--- Supplied records Enclosed Below ---

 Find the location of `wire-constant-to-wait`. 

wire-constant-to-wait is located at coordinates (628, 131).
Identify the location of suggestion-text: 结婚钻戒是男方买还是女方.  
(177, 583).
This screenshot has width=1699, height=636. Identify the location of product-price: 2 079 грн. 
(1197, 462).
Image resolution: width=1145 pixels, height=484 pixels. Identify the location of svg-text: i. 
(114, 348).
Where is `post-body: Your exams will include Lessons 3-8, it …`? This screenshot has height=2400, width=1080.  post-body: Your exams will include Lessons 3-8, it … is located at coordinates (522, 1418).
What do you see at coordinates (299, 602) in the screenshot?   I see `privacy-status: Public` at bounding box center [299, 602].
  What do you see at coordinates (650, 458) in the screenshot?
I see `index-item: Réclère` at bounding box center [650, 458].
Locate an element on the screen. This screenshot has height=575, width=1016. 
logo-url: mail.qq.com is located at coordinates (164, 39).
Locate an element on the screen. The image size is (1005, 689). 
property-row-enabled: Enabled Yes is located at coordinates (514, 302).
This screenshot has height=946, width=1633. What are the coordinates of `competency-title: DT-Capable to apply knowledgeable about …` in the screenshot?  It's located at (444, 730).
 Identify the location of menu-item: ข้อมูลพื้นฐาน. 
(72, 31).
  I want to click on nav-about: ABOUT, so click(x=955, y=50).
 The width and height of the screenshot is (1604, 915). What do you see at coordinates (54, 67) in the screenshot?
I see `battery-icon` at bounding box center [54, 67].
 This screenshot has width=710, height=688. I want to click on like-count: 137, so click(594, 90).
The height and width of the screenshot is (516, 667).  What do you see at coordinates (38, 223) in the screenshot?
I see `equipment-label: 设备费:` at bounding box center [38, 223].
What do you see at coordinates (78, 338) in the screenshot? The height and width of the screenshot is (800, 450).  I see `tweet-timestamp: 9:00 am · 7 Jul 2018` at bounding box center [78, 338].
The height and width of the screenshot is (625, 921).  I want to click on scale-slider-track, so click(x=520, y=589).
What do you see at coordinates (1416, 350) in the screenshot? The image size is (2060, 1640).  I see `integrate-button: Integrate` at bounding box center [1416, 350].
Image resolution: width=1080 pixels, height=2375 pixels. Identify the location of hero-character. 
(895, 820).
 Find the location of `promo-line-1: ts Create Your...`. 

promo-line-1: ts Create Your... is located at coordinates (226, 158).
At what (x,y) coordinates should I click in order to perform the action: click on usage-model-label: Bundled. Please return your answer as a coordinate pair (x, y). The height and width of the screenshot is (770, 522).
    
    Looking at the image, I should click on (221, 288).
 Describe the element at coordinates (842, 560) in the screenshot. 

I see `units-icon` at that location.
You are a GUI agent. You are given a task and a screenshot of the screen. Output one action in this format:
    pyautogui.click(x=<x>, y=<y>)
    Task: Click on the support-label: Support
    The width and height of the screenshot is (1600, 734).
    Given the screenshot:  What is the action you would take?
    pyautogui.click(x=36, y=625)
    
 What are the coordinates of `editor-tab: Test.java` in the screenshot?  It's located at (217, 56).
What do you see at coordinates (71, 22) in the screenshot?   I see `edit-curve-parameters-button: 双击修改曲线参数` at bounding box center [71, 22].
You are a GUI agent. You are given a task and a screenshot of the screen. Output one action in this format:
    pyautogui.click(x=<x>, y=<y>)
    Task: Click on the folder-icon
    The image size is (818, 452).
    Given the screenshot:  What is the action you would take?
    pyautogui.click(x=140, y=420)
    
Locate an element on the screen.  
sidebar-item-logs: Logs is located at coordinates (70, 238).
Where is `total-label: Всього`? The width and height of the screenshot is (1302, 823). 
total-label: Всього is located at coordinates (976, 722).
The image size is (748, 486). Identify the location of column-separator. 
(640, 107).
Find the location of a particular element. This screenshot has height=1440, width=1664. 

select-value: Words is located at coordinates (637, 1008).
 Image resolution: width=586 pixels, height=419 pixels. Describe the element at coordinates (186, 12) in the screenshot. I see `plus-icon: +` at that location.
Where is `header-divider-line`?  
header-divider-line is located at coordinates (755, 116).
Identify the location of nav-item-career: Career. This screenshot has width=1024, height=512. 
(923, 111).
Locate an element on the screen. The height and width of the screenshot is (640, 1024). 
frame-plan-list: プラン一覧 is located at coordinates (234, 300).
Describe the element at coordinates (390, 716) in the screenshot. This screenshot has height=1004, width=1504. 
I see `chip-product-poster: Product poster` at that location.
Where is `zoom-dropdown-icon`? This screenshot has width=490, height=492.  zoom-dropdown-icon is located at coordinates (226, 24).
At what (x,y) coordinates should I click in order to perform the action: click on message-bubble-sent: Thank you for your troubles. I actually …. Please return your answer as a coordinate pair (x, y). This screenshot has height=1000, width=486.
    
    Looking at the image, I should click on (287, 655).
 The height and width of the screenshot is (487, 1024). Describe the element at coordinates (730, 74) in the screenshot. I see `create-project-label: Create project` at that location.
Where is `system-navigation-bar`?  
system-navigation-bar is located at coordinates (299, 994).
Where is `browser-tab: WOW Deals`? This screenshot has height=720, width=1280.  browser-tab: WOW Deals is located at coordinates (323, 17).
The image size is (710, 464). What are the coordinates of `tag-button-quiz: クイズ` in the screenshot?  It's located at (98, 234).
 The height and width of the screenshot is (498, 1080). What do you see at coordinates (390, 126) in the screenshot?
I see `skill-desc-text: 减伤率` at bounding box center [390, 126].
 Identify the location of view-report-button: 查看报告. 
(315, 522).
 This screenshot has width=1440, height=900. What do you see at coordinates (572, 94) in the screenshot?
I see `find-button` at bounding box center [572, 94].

--- End of Enclosed Supplied records ---

(Job item):
Reproduce the data verbatim, starting with the line that contains "Identify the location of suggestion-text: 结婚钻戒是男方买还是女方." and ending with the line that contains "coordinates (522, 1418).".

(Solution to this exercise):
Identify the location of suggestion-text: 结婚钻戒是男方买还是女方.  
(177, 583).
This screenshot has width=1699, height=636. Identify the location of product-price: 2 079 грн. 
(1197, 462).
Image resolution: width=1145 pixels, height=484 pixels. Identify the location of svg-text: i. 
(114, 348).
Where is `post-body: Your exams will include Lessons 3-8, it …`? This screenshot has height=2400, width=1080.  post-body: Your exams will include Lessons 3-8, it … is located at coordinates (522, 1418).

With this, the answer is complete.